27th Mar 2025 - Space Traders

by RobinSat 29 Mar (Updated at Sat 29 Mar)

It's been a while now since the West Herts Playtest UK group disbanded, and I had not realised how much I missed it until I got to do a playtest at the club this week. Coming to us all the way from Milton Malsor, which I learnt is somewhere south of Northampton, was John with his prototype game Space Traders.

When I write these reviews, I'm by no means always nice. If you read my notes on Speakeasy, you'll recall that even the great Vital isn't safe from my constructive feedback. But I really enjoyed Space Traders.

John's cause was perhaps helped by setting my expectations low: it was, we were told, "complexity-wise ... similar to something like Splendor". This was true, though in most other respects it was not similar to Splendor. It had a bunch of things that I always like about a board game... modular board, wrap-around board, lots of incentive to screw other players over; and driven by a set of cards that are all nominally as good as each other, but which suddenly become really good or really useless depending on what you've got on the board.

There are a set of 16 (modular) board tiles that represent star systems (or constellations, or possibly moons in the Solar System, based on their names). You're aiming to supply them with resources - which means putting your counters on them. You get points at the end for counters on systems, plus accumulators for majorities and complete "control" of systems, and other things like that. But your counters can be displaced by other players also "trading" there after you. Once a system is fully supplied with resources, it starts manufacturing goods, which you can then pick up and deliver to other systems for more points.

You have a hand of 5 cards that you use to move, each of which specifies a direction, a distance and a type of resource to trade when you get there. So on any turn, you can normally get to about 4 of the 16 tiles, and trade something. But, like a good Eurogame, you can't score big on all the different scoring mechanics: you have to focus on a few of them. And once you start doing that, you really care about what's on those cards!

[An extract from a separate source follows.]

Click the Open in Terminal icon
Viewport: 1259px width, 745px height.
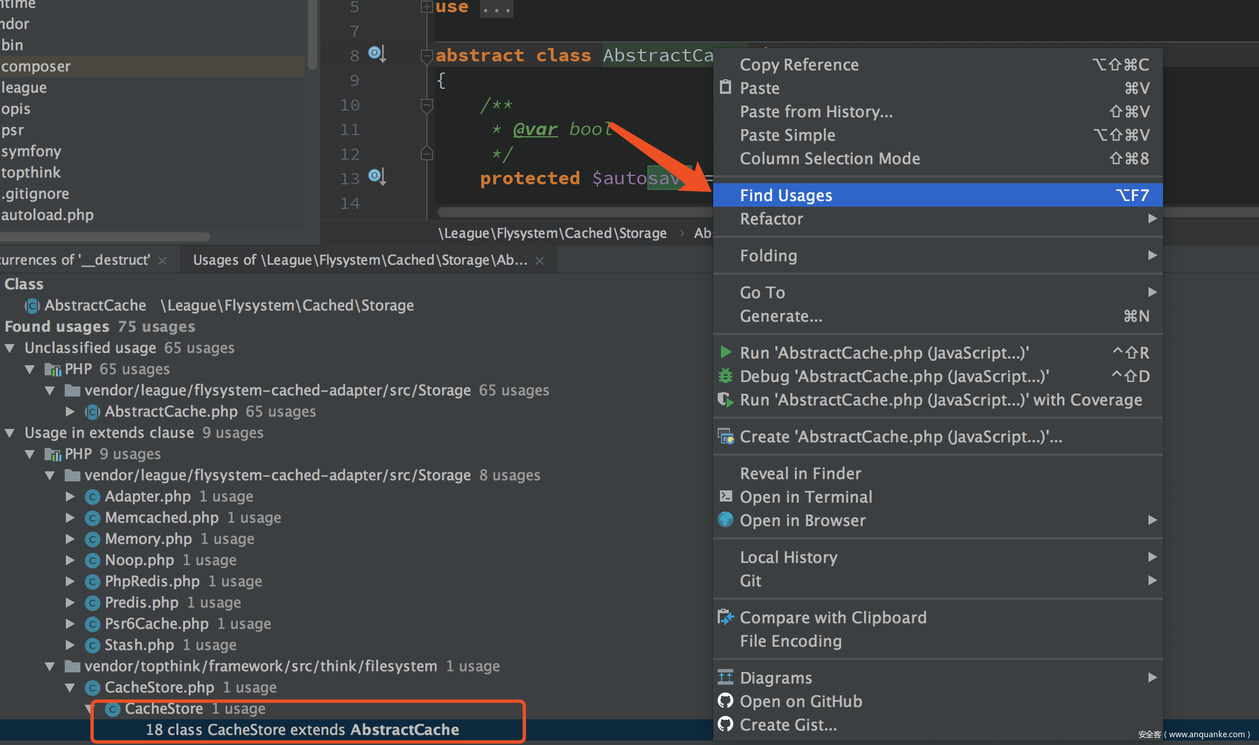(725, 496)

John said he was unsure about whether to pitch this game as a family game or a "gateway game". It was certainly a gateway game in terms of that tactical challenge, though I discovered you could also succeed by just bumbling around cluelessly. Not having fully understood the rules, I just went where my cards took me in the first game without any particular aim, and I did win - though as Paul kindly pointed out, this was probably a fluke. We played it a second time, and the second time I tried to focus on selected accumulators - and I came joint-last (with Paul 🙂). So you can definitely do it as a family game too, in that the aimless bumbling method works at least as well as the considered strategies.

After the first playthrough, I felt there was plenty more mileage to be had from this game, even without the set of added-chaos expansion tiles that John had also included. Of course, once I knew there was an added-chaos option, we had to use that. John recommended we only include one expansion tile in a game, and I chose the one I thought sounded most chaotic (moving the tiles around if you land on it). And it added just the right level of chaos: the underlying course of the game was broadly preserved, but with intermittent injections of randomness that each tended to benefit someone and annoy someone else. If the other expansion tiles are anything like that one, there's loads of scope for replayability.

Each playthrough was about 45 minutes. If it had been longer, it would have started to feel a bit procedural; but as it was, I was completely engaged in the arc of the game, building to its crescendo as the cards ran out. At a Thursday at the club, this would be a filler - but one of the more considered fillers like Ra. And we'd definitely play it more than Splendor.

So I would definitely play this again - and I hope John can be persuaded to bring it again. Paul did his part, in that John has now been press-ganged into signing up for membership. And above all it was fun to do playtesting like this: a mix of playing the game and trying to break it. We failed to break it, but we did all chuck in some ideas for what might improve it - which always makes you feel like you've made an impression, even if none of our ideas actually gets used. So I'd recommend this all round: playtesting in general, and playing Space Traders in particular.

All these low-downtime games... once again we got to the end of the evening and I hadn't looked around the other tables. Sorry. I'll make sure I write about what everyone else was playing next time, I promise.

Comments

  • PD
    Paul Dent
    Good write up, Robin, and certainly echo your thoughts.
    • JN
      John Nicholls
      Thanks Robin for the honest review (and that it was a positive one) Happy to bring along any time and hopefully join you all for a game of something else later in April.